News - Economics / markets
The Royal Bank of Scotland, the UK’s largest government-owned lender, has dismissed at least four employees in connection with a probe of potential interest-rate manipulation, sources told Bloomberg News.
Traders at different banks appeared to be trying to influence the movement of LIBOR, the London interbank offered rate, and similar benchmarks to profit from derivatives tied to the rates, the Financial Times reports, citing information submitted to regulators.
Citigroup and Deutsche Bank are also said to have dismissed, put on leave or suspended traders as part of the investigation, according to two more people, who declined to be identified.
The Times reported yesterday that Icap, “is looking into the conduct of three of its staff in regards to an alleged manipulation of the London interbank offered rate, or LIBOR. One employee at the interdealer broker has been suspended pending an internal investigation and two others have been placed on administrative leave.”
A JP Morgan Chase trader in London who was under an internal investigation in the LIBOR probe left the firm of his own volition two weeks ago, also according to Bloomberg.

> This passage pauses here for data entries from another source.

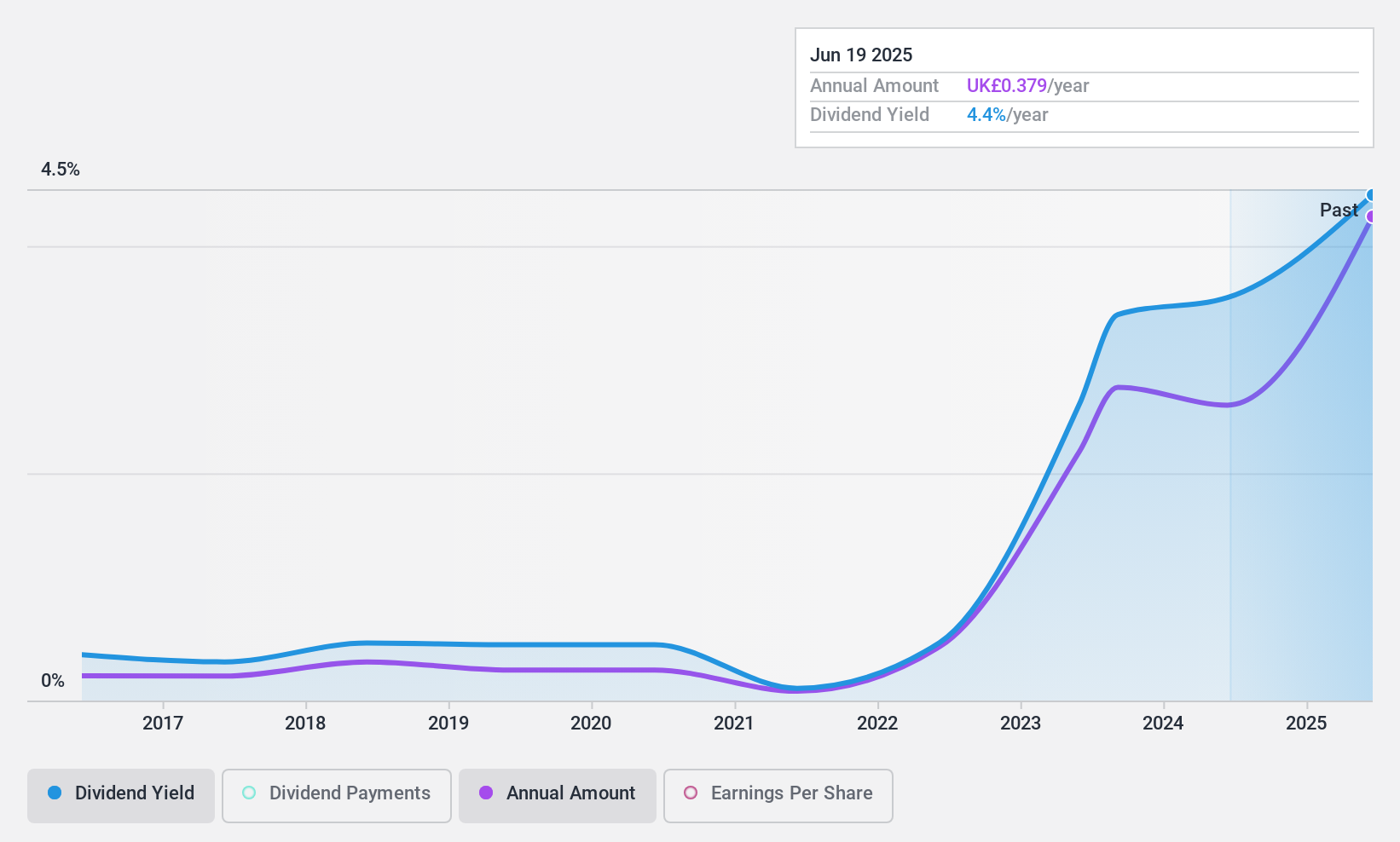1400x842 pixels.
Task: Click the purple Annual Amount legend dot
Action: [486, 793]
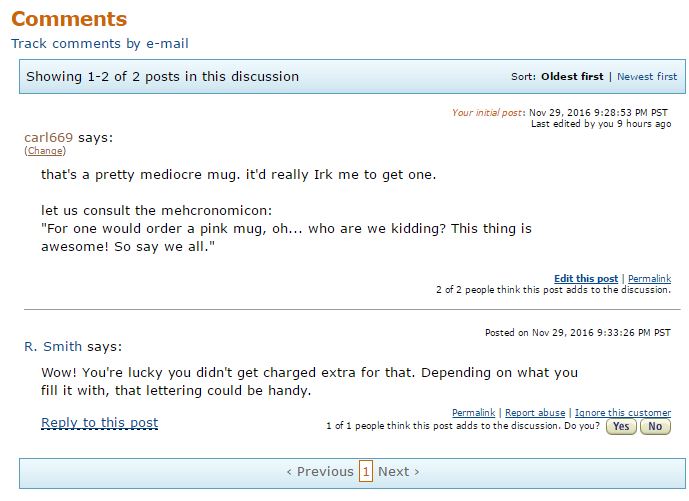This screenshot has width=689, height=501.
Task: Click the Change link under carl669
Action: (45, 151)
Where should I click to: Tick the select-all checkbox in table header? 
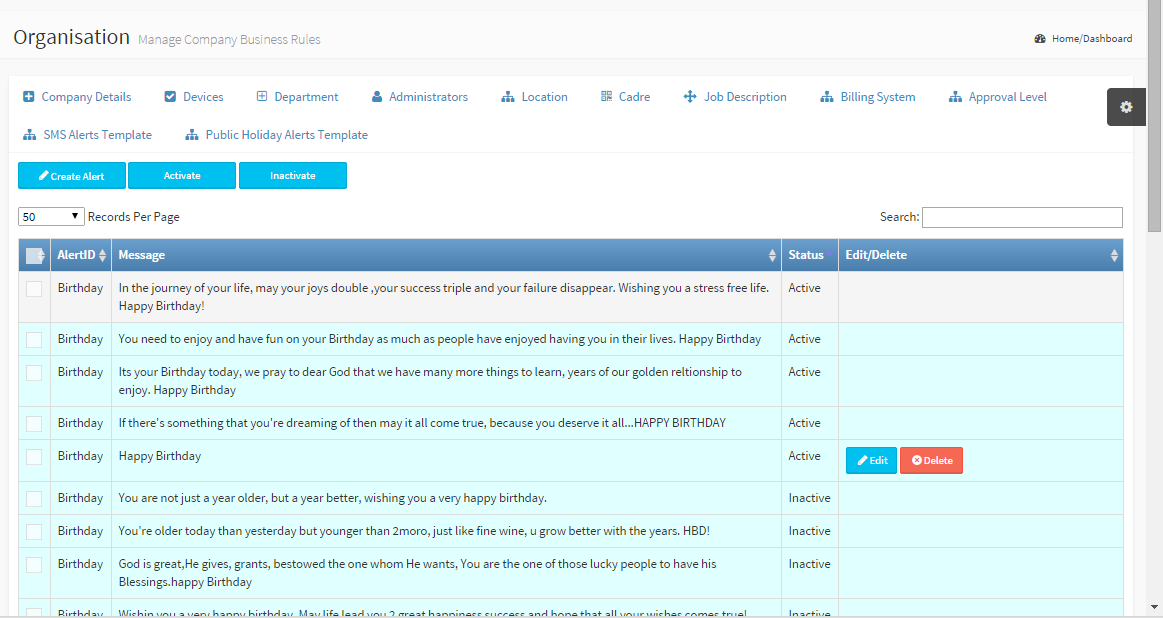point(34,256)
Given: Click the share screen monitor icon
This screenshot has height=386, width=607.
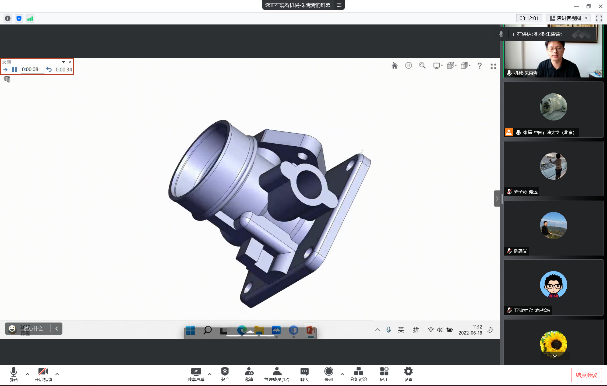Looking at the screenshot, I should click(196, 374).
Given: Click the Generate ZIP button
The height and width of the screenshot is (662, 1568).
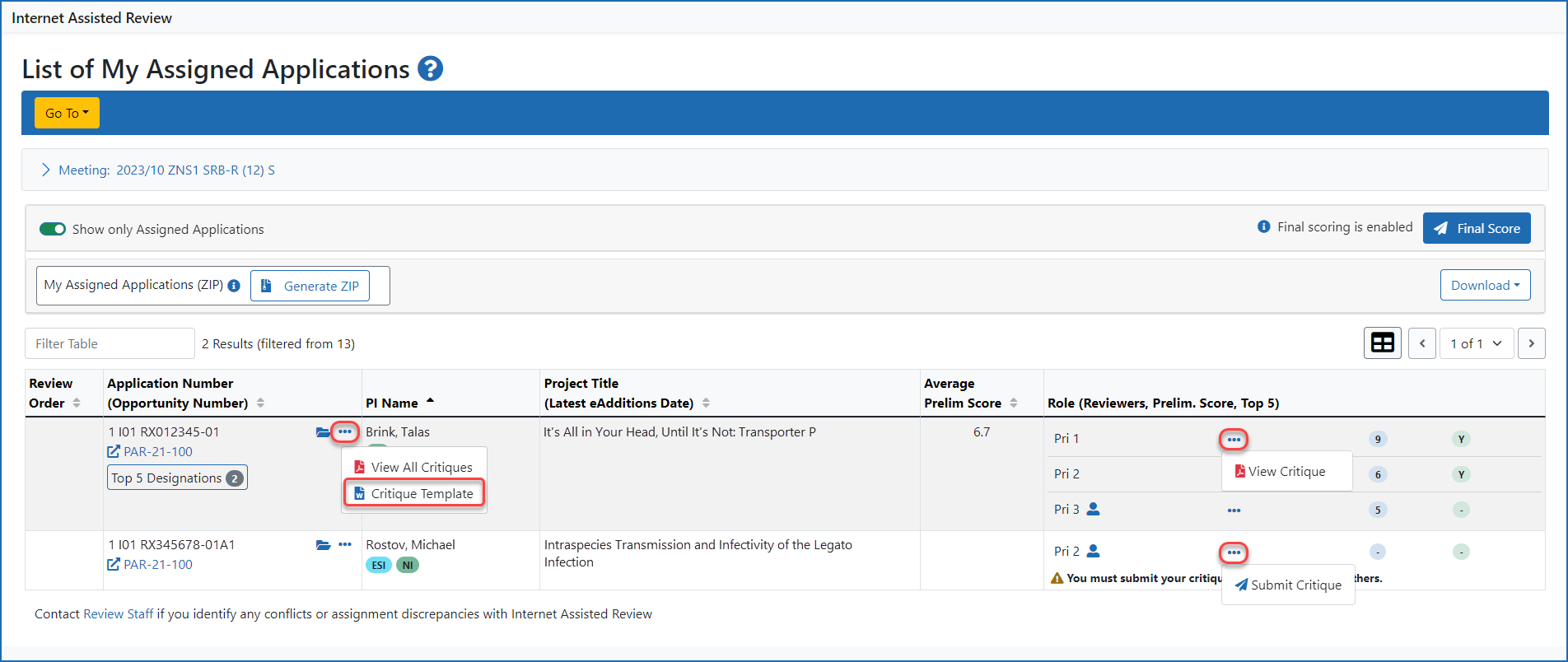Looking at the screenshot, I should pyautogui.click(x=310, y=286).
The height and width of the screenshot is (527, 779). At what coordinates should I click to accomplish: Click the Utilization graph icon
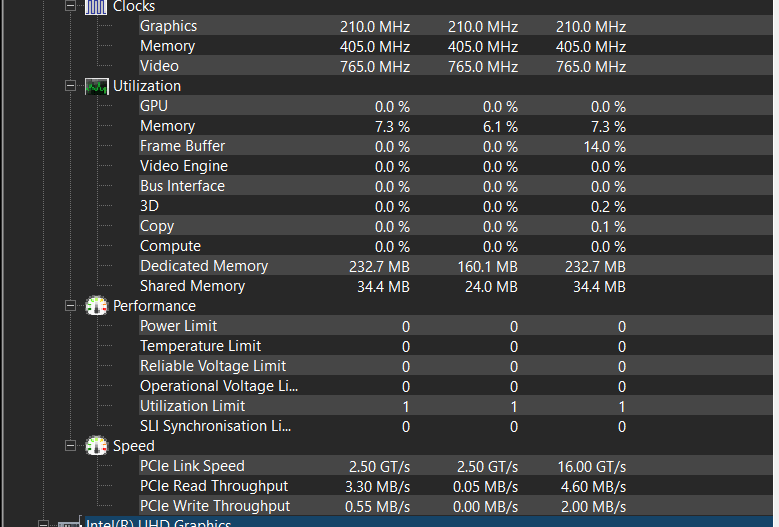[96, 86]
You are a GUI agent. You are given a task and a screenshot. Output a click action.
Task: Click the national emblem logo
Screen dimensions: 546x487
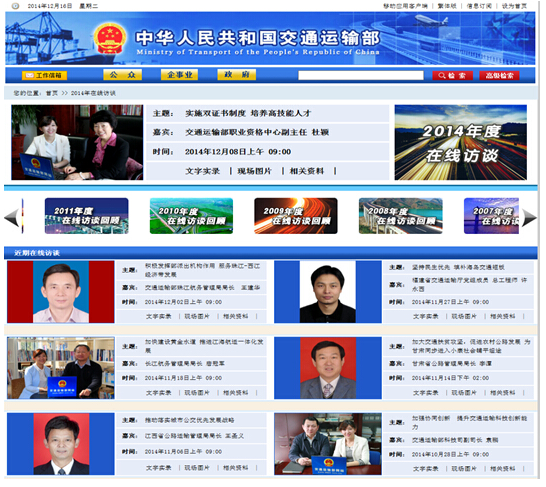[x=110, y=39]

The investigation is being handled the UK Financial Services Authority and the US Securities and Exchange Commission, among other authorities.
Regulators' requests for information from interdealer brokers marks a widening of the global investigation into whether there were attempts to manipulate the London, Tokyo and euro interbank offered rates, known as LIBOR, TIBOR and EURIBOR.
By some estimates LIBOR, which is derived from a survey of banks conducted daily on behalf of the British Bankers' Association in London, serves as the benchmark for about $360trn of financial products worldwide.